The United Kingdom’s Prudential Regulation Authority (PRA) has announced plans to release its final rules following its review of Solvency II, by mid-November 2024.
These updated regulations for insurance firms and groups will take effect on December 31, 2024, according to a statement from the regulator.
As per AM Best, the primary focus of the PRA’s 2024 proposals will be to restate existing laws assimilated from the European Union’s Solvency II framework into the UK’s own policy structure. The PRA noted that there will be minimal material changes as the transition from Solvency II to Solvency UK progresses.
The PRA explained that it made few policy proposals for 2024, as much of its reform agenda was addressed in prior consultation papers. Adding further substantive changes now, the PRA stated, would delay the implementation of previously outlined reforms.
Notable changes proposed in 2023 included adjustments to matching adjustment regulations, enhancements in risk management, and increased responsibilities for senior managers.
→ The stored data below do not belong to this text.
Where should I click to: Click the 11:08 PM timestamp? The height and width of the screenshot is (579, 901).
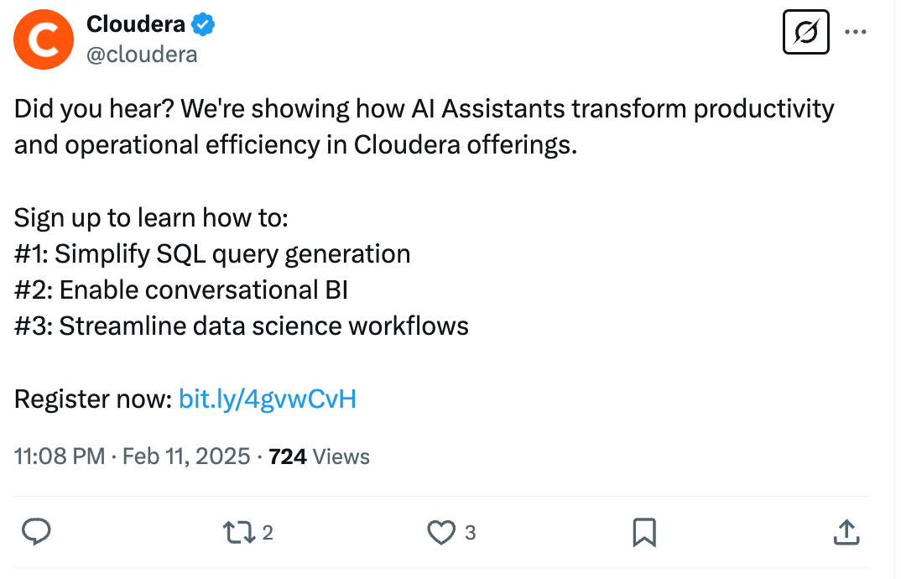coord(59,456)
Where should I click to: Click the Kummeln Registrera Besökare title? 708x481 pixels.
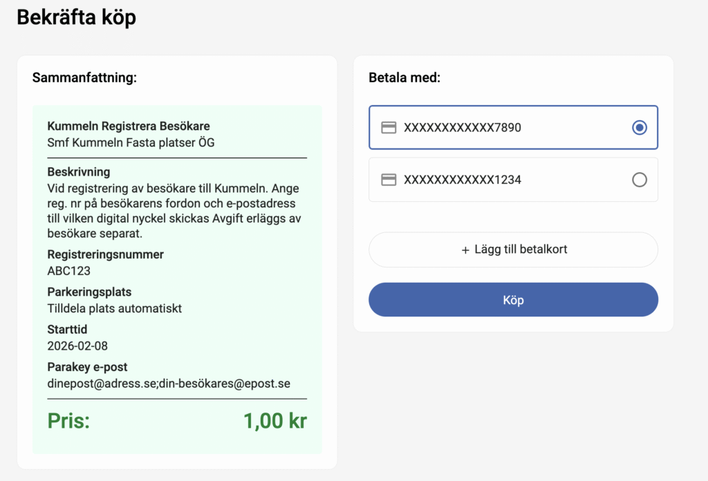[129, 126]
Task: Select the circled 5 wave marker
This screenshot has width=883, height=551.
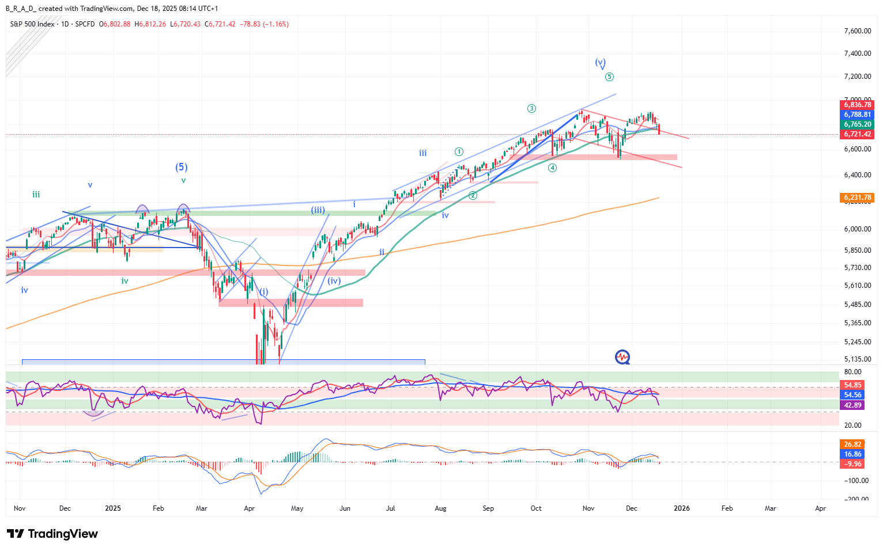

A potential area for reform involves transitional rules related to the “own funds” section of the PRA’s rulebook. The regulator is considering allowing firms to continue treating legacy paid-in preference shares issued before January 18, 2015, as exempt from compliance with certain Tier 1 Own fund requirements for a 25-year period.
Additionally, the PRA’s proposals will include updates to the conversion rates for accounts dealing primarily with euros. These adjustments are part of ongoing efforts to ensure that regulations remain aligned with the financial realities faced by UK-based insurance companies.
The finalised rules and the transition from Solvency II to Solvency UK are part of the broader shift in regulatory frameworks as the UK continues to move away from EU regulations.
Back in July, the regulator also outlined its plans for next year’s life insurance stress test (LIST). According to the PRA, the life insurance stress test will not be used to inform the setting of capital requirements or buffers, unlike the annual cyclical scenario bank stress test. Meanwhile the plan is to run life insurance stress tests every two years.